*** Opening AVAILABLE DATA ***

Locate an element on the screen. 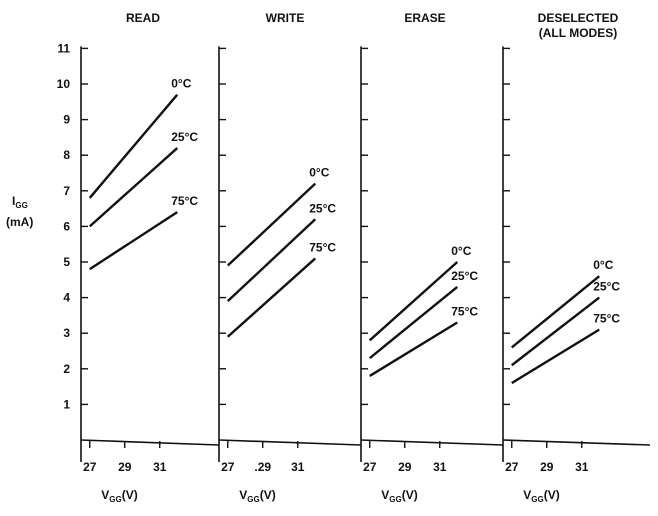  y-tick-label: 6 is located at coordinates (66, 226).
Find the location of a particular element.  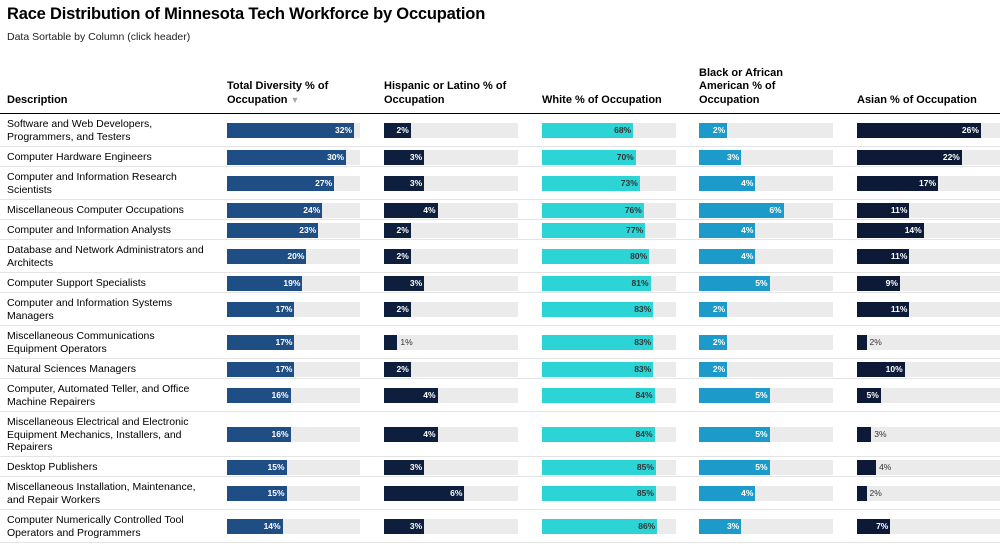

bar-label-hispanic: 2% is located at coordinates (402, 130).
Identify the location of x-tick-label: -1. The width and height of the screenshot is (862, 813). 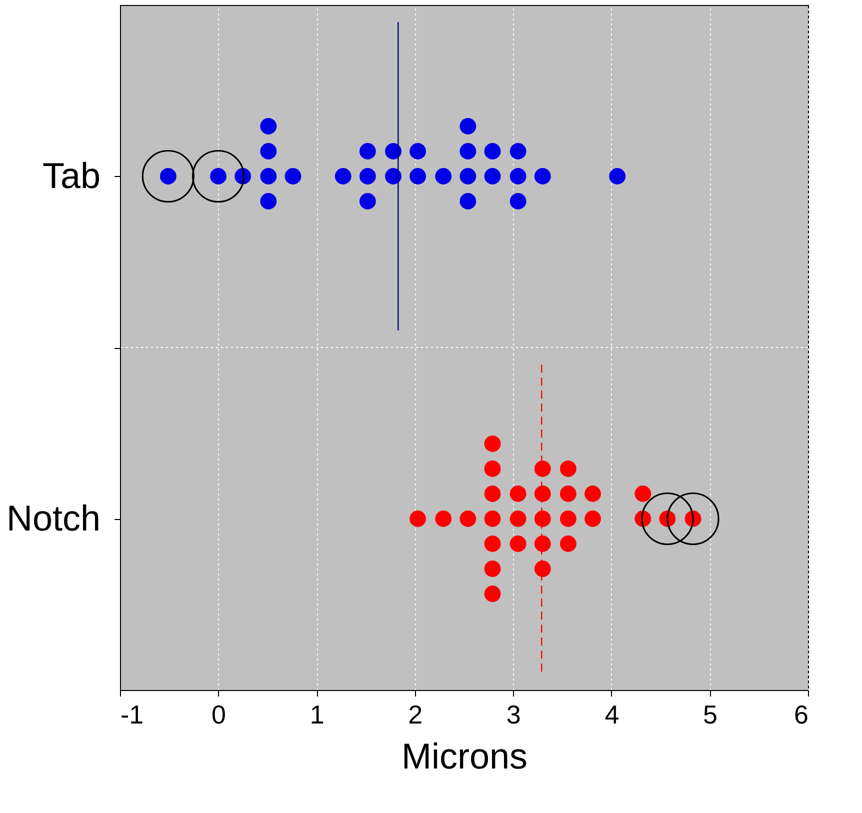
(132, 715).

*** Closing AVAILABLE DATA ***
*** Opening AVAILABLE DATA ***

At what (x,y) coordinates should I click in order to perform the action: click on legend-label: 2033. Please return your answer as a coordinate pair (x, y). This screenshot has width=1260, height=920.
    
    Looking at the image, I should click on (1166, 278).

*** Closing AVAILABLE DATA ***

REQUEST:
Revise the material from the line with "Identify the location" up to and including the line with "(132, 715).", replacing "screenshot" with "screen image" and changing nothing else. Give only those lines, without the pictures.

RESPONSE AREA:
Identify the location of x-tick-label: -1. The width and height of the screen image is (862, 813). 
(132, 715).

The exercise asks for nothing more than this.